The topic of this chapter is the deterministic (worst-case) theory of quantization. The main object of interest is the metric entropy of a set, which allows us to answer two key questions:
(1) covering number: the minimum number of points to cover a set up to a given accuracy;
(2) packing number: the maximal number of elements of a given set with a prescribed minimum pairwise distance.
The foundational theory of metric entropy was put forth by Kolmogorov, who, together with his students, also determined the behavior of metric entropy in a variety of problems for both finite and infinite dimensions. Kolmogorov’s original interest in this subject stems from Hilbert’s thirteenth problem, which concerns the possibility or impossibility of representing multivariable functions as compositions of functions of fewer variables. Metric entropy has found numerous connections to and applications in other fields, such as approximation theory, empirical processes, small-ball probability, mathematical statistics, and machine learning.

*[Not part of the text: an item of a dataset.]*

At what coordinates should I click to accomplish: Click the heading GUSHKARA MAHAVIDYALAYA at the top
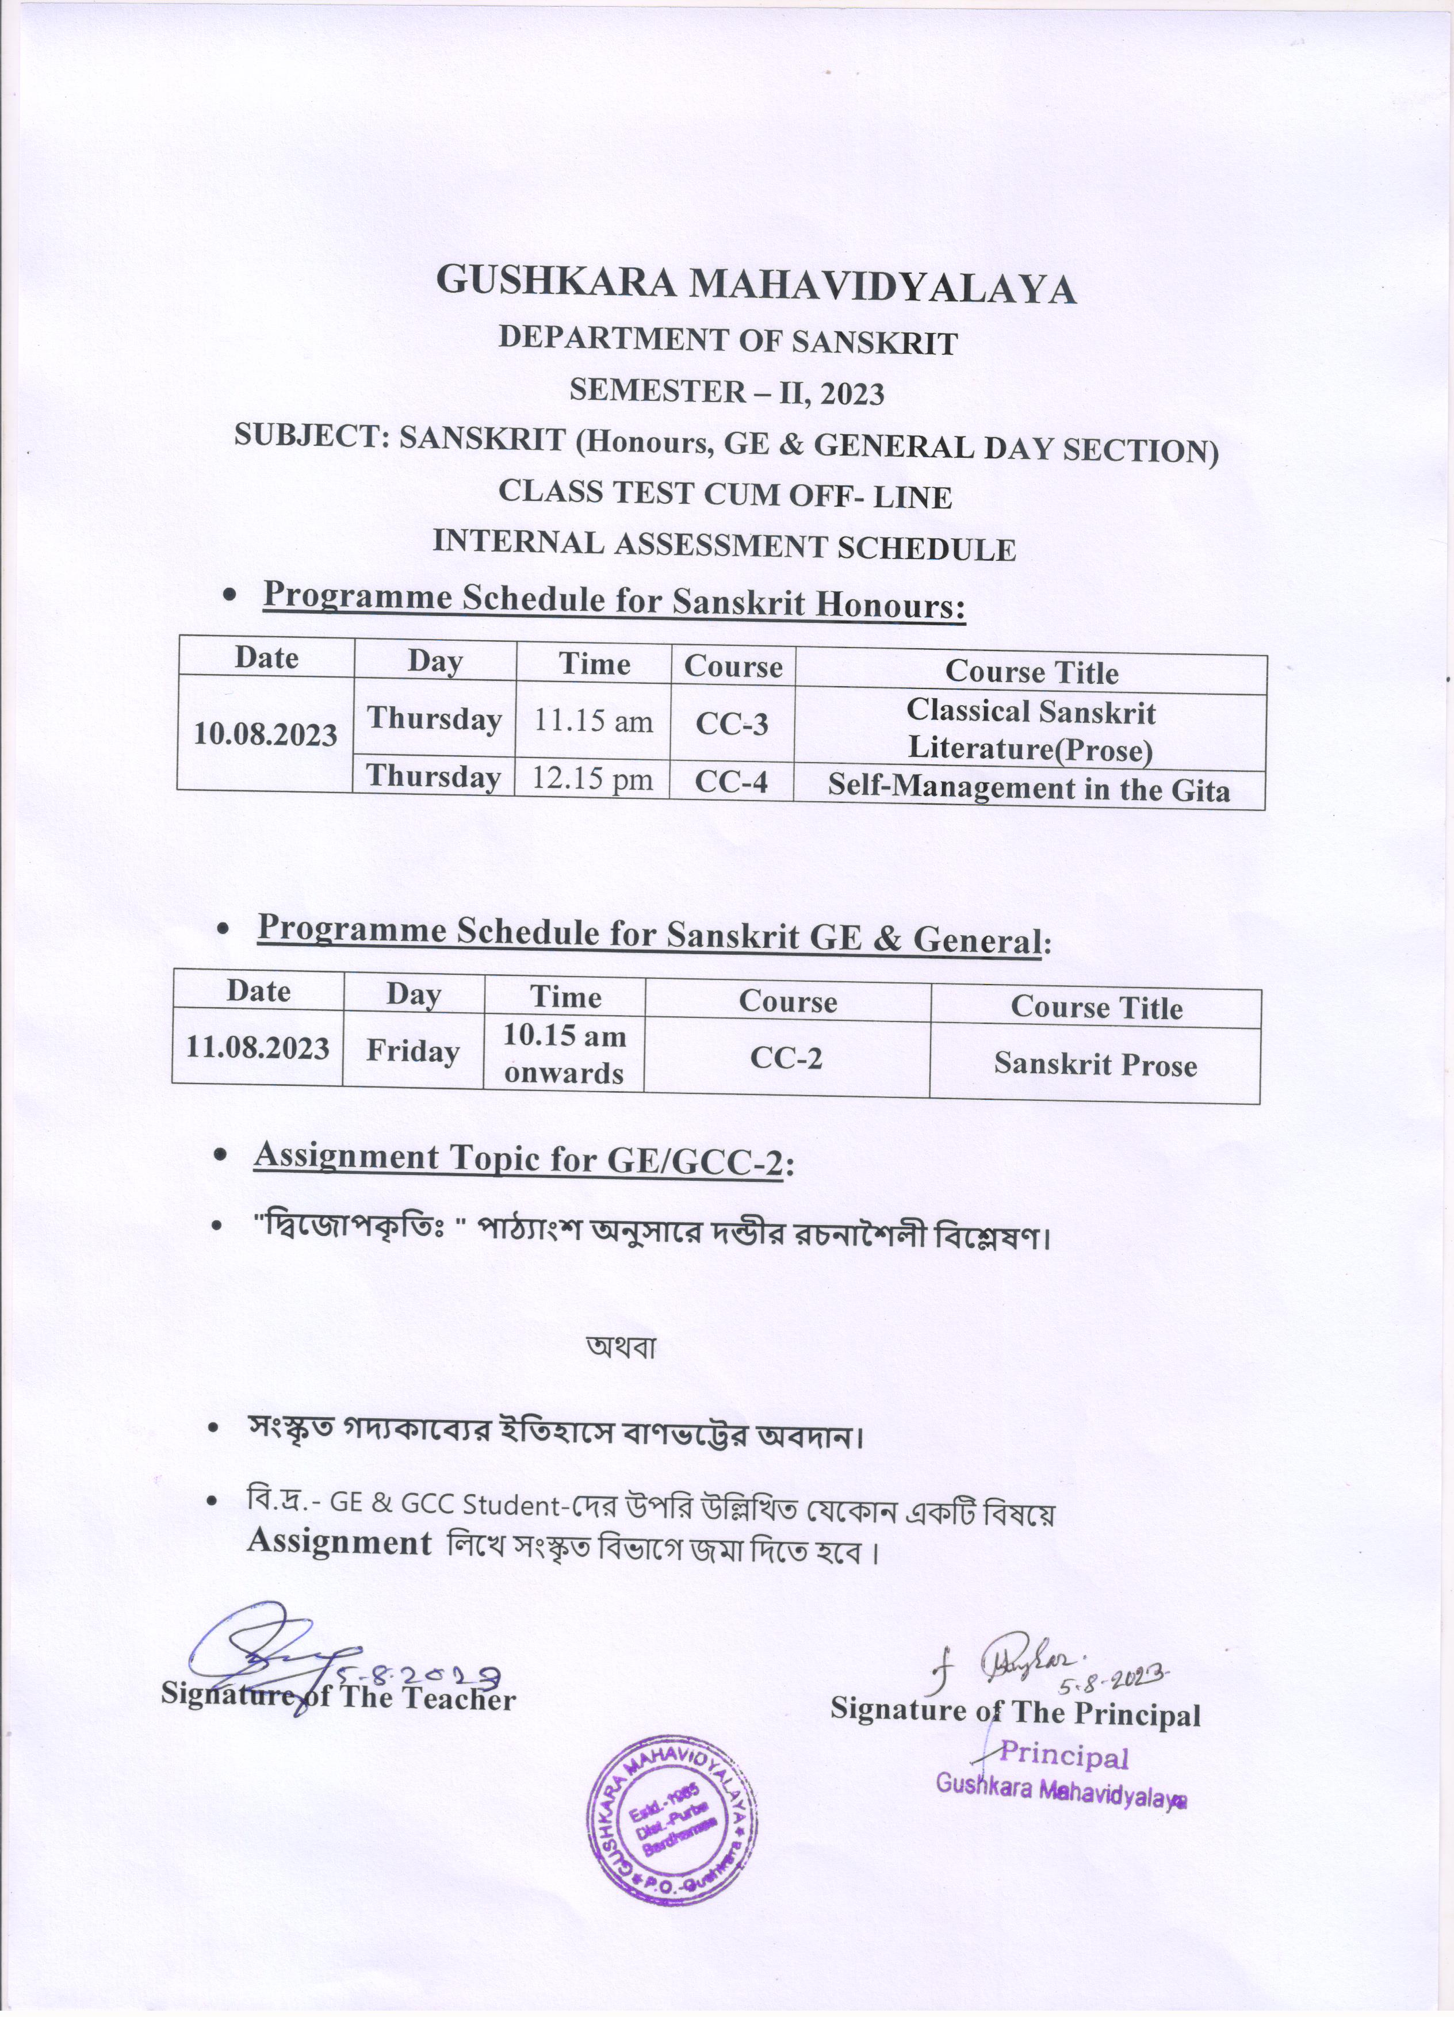click(x=756, y=285)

In Chapter 17 we introduce the concept of an error-correcting code (ECC). We will spend time discussing what it means for a code to have low probability of error, and what is the optimum (ML or MAP) decoder. On the special case of coding for the binary symmetric channel (BSC), we showcase the evolution of our understanding of fundamental limits from pre-Shannon’s to modern finite blocklength. We also briefly review the history of ECCs. We conclude with a conceptually important proof of a weak converse (impossibility) bound for the performance of ECCs.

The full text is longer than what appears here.